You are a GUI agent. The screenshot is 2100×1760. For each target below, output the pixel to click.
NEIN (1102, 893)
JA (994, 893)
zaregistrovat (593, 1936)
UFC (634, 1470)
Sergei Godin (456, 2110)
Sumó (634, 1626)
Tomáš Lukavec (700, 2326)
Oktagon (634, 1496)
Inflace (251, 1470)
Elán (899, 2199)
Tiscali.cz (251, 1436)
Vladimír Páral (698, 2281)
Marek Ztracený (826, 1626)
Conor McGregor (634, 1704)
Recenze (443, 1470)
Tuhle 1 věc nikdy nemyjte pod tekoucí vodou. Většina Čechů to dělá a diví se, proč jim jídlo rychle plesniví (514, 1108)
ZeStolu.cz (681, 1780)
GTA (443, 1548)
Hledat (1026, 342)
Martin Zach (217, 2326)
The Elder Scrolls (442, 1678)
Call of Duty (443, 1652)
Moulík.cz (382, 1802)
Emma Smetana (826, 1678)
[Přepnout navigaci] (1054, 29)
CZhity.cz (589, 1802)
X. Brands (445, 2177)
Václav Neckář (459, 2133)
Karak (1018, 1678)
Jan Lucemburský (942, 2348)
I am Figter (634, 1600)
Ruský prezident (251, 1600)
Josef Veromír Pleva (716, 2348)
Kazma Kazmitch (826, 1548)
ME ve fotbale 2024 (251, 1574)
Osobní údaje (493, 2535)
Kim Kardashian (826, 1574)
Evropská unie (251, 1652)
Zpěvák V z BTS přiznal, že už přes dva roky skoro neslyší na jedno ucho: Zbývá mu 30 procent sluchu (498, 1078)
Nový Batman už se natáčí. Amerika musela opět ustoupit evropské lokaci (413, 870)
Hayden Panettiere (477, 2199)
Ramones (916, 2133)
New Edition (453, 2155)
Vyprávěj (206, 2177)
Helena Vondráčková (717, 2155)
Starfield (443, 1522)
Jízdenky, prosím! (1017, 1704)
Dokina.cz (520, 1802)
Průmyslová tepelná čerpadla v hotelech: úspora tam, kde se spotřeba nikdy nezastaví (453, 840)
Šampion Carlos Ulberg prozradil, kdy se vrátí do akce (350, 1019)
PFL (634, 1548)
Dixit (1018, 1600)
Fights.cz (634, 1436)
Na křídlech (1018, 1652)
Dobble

....

Description of the task: Retype only the lines above between the line with "Moulík.cz (382, 1802)" and the line with "Evropská unie (251, 1652)", counting those two lines as well, and keep every character as it is.

Exercise result:
Moulík.cz (382, 1802)
Emma Smetana (826, 1678)
[Přepnout navigaci] (1054, 29)
CZhity.cz (589, 1802)
X. Brands (445, 2177)
Václav Neckář (459, 2133)
Karak (1018, 1678)
Jan Lucemburský (942, 2348)
I am Figter (634, 1600)
Ruský prezident (251, 1600)
Josef Veromír Pleva (716, 2348)
Kazma Kazmitch (826, 1548)
ME ve fotbale 2024 (251, 1574)
Osobní údaje (493, 2535)
Kim Kardashian (826, 1574)
Evropská unie (251, 1652)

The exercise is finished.